Step 3: Add both determinants:
\[ \begin{align*} = & [ad + az + wd + wz - bc - by - xc - xy] \\ + & [ad - az - wd + wz - bc + by + xc - xy] \\ = & 2ad - 2bc + 2wz - 2xy \\ = & 2(\operatorname{det}A + \operatorname{det}B) \end{align*} \]

Method 2: Example Verification

Test Case 1:
Let \( A = I = \begin{pmatrix}1&0\\0&1\end{pmatrix} \), \( B = 0 \)
\(\operatorname{det}(A+B) + \operatorname{det}(A-B) = 1 + 1 = 2\)
\(2(\operatorname{det}A + \operatorname{det}B) = 2(1 + 0) = 2\) ✔️

Test Case 2:
Let \( A = I \), \( B = -I \)
\(\operatorname{det}(A+B) + \operatorname{det}(A-B) = 0 + 4 = 4\)
\(2(\operatorname{det}A + \operatorname{det}B) = 2(1 + 1) = 4\) ✔️

Problem 3

Which quadratic form on \(\mathbb{R}^2\) is positive definite?

Options:
(1) \(Q(x, y) = xy\)
(2) \(Q(x, y) = x^2 - xy + y^2\)
(3) \(Q(x, y) = x^2 + 2xy + y^2\)
(4) \(Q(x, y) = x^2 + xy\)

Correct Answer: (2)

📘 Show Solution Methods

Recall:
1. A real qaudratic form \(Q\) on \(R^{n}\) is said to positive definite if \(Q(x) > 0\), for \(x\neq 0\).
1. A real symmetric matrix is positive defininite IF AND ONLY IF its all eigen values >0

Method 1: Direct Evaluation

Option (1): \(Q(1,-1) = (1)(-1) = -1\) (Negative ⇒ Not positive definite)

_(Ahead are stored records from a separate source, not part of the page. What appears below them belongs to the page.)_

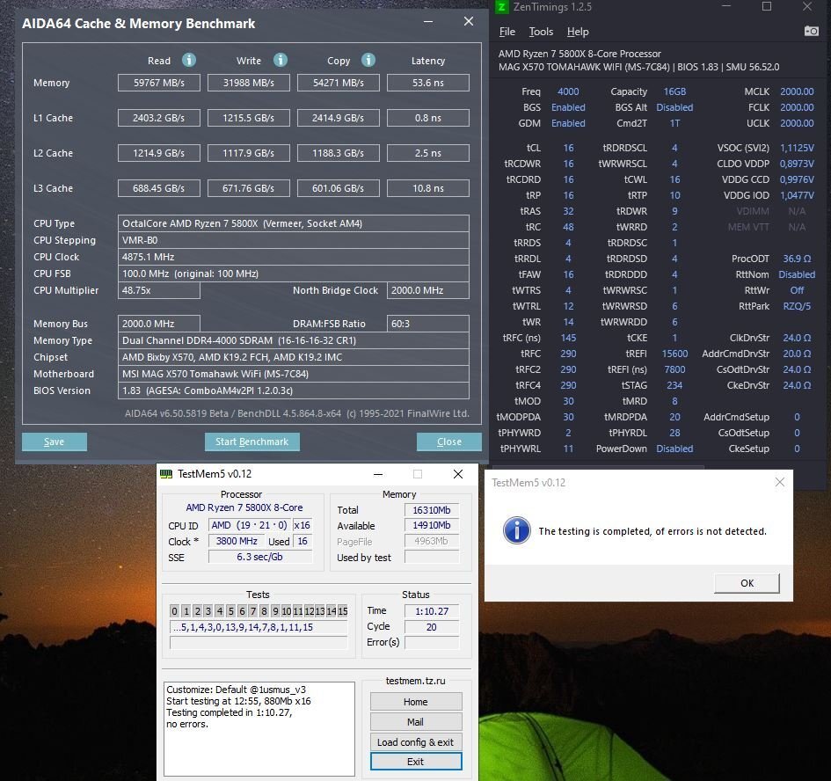Click the info icon beside Write column
The width and height of the screenshot is (831, 781).
[281, 60]
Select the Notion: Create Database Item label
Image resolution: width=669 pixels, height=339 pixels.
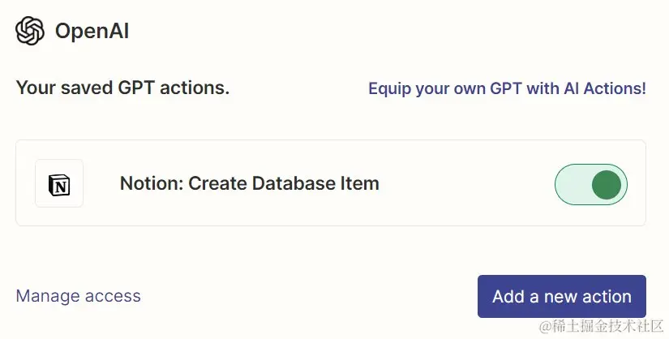point(250,183)
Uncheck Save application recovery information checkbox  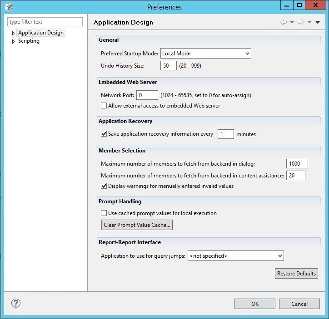coord(104,134)
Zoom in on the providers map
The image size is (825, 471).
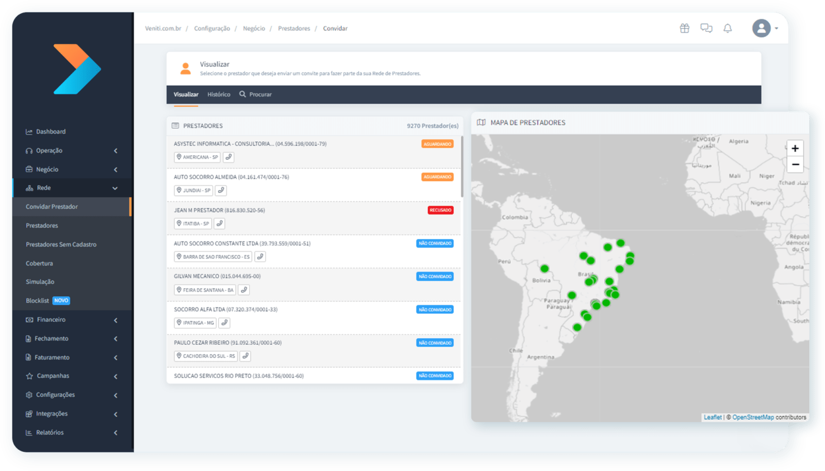tap(795, 149)
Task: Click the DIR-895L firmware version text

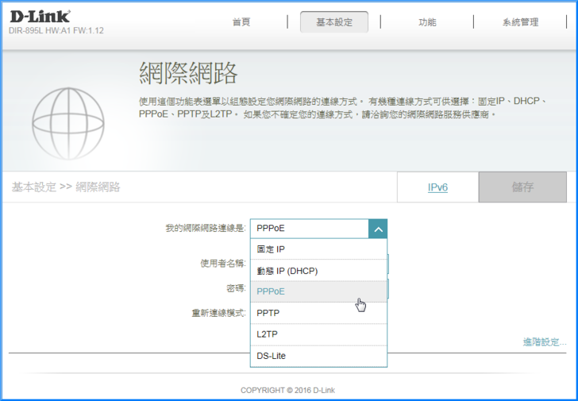Action: 56,31
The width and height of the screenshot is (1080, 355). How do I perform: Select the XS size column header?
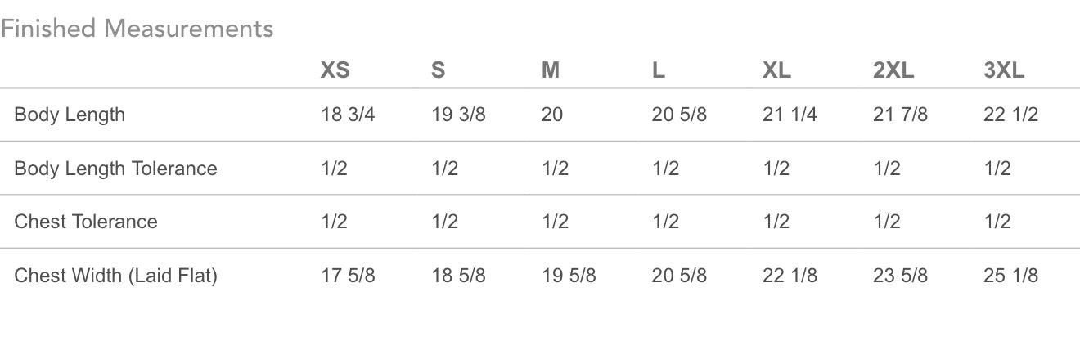(335, 71)
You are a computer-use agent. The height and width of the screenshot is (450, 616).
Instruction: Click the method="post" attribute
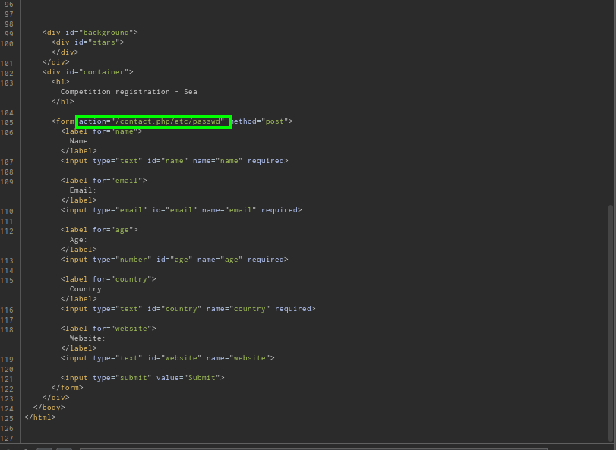coord(261,121)
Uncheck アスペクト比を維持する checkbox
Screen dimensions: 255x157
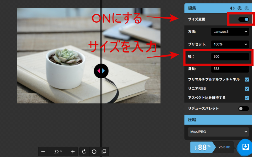point(247,98)
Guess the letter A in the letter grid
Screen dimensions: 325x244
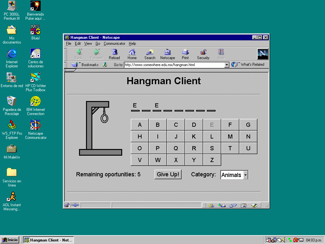(x=140, y=125)
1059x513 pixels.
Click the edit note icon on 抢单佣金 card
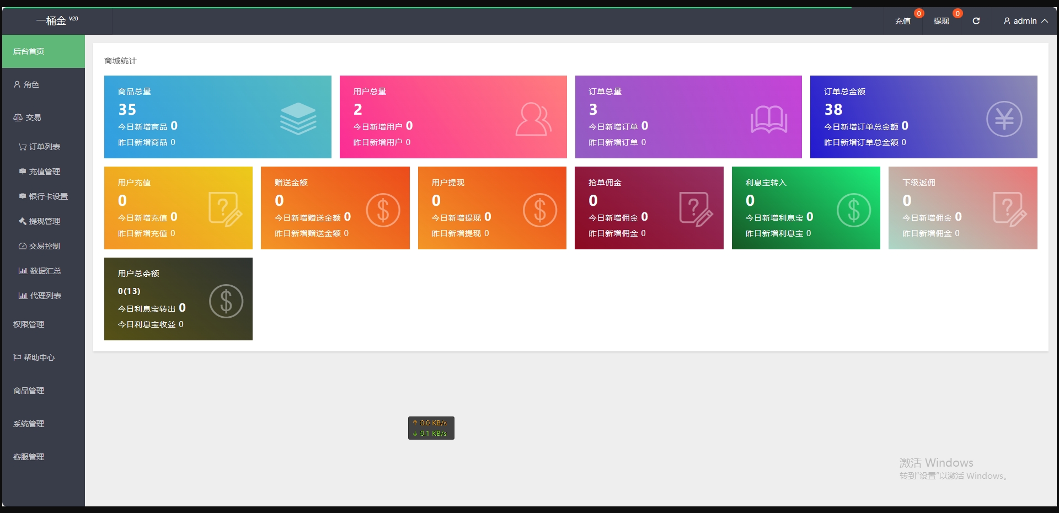[696, 210]
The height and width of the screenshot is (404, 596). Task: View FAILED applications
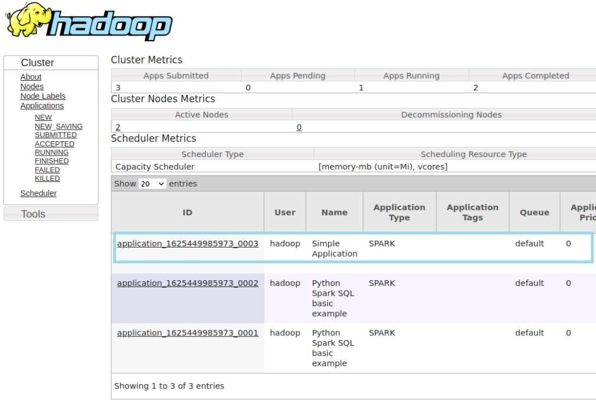pos(47,170)
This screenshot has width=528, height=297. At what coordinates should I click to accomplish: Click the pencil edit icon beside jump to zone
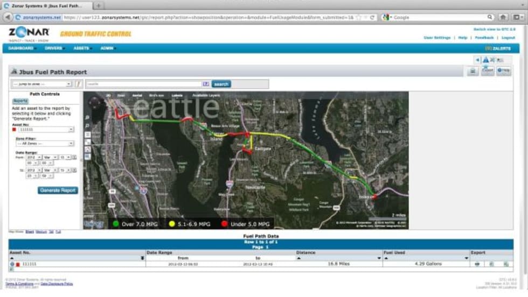78,84
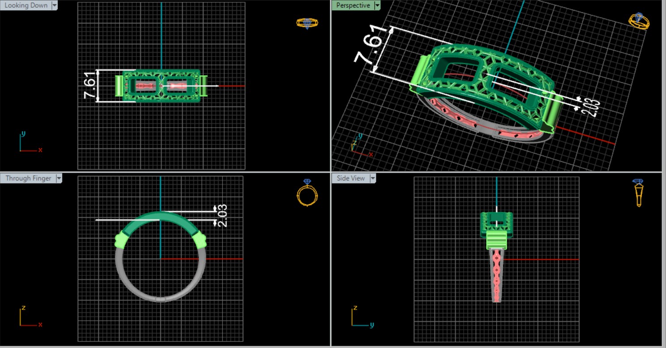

Option (3): \(Q(1,-1) = 1 - 2 + 1 = 0\) (Zero ⇒ Not positive definite)

Option (4): \(Q(1,-1) = 1 - 1 = 0\) (Zero ⇒ Not positive definite)

Option (2): \(Q(x,y) = x^2 - xy + y^2\)
Completing the square: \(= \left(x - \frac{y}{2}\right)^2 + \frac{3y^2}{4}\)
Always positive for \((x,y) \neq (0,0)\)

Method 2: Matrix Approach

Option	Matrix	Conclusion on Eigenvalues
(1)	\(\begin{bmatrix}0 & 0.5 \\ 0.5 & 0\end{bmatrix}\)	Determinant negative ⇒ one eigen value negative ⇒ Not positive definite
(2)	\(\begin{bmatrix}1 & -0.5 \\ -0.5 & 1\end{bmatrix}\)	\(\frac{3}{2}, \frac{1}{2}\) ⇒ Positive definite
(3)	\(\begin{bmatrix}1 & 1 \\ 1 & 1\end{bmatrix}\)	Determinant=0 ⇒ One eigen value =0 ⇒ Not positive definite
(4)	\(\begin{bmatrix}1 & 0.5 \\ 0.5 & 0\end{bmatrix}\)	Determinant negative ⇒ one eigen value negative ⇒ Not positive definite

Problem 4

Let \( A \) be an \( n \times n \) matrix with exactly \( r \) distinct non-zero eigenvalues. Which statement is always true?

Options:

1. \(\operatorname{rank}(A) \leq r\)
2. If \( r=0 \), then \( \operatorname{rank} A < n-1 \)
3. \(\operatorname{rank}(A) \geq r\)
4. \( A^{2} \) has \( r \) distinct non-zero eigenvalues

Correct Answer: (3)

📚 Detailed Solution

Method 1: Counterexample Analysis

Option (2) and option (1) Analysis:

Consider \( A = \begin{bmatrix}0 & 1 \\ 0 & 0\end{bmatrix} \):

• All eigenvalues = 0 ⇒ \( r = 0 \)
• But \( \operatorname{rank}(A) = 1 = 2-1 \)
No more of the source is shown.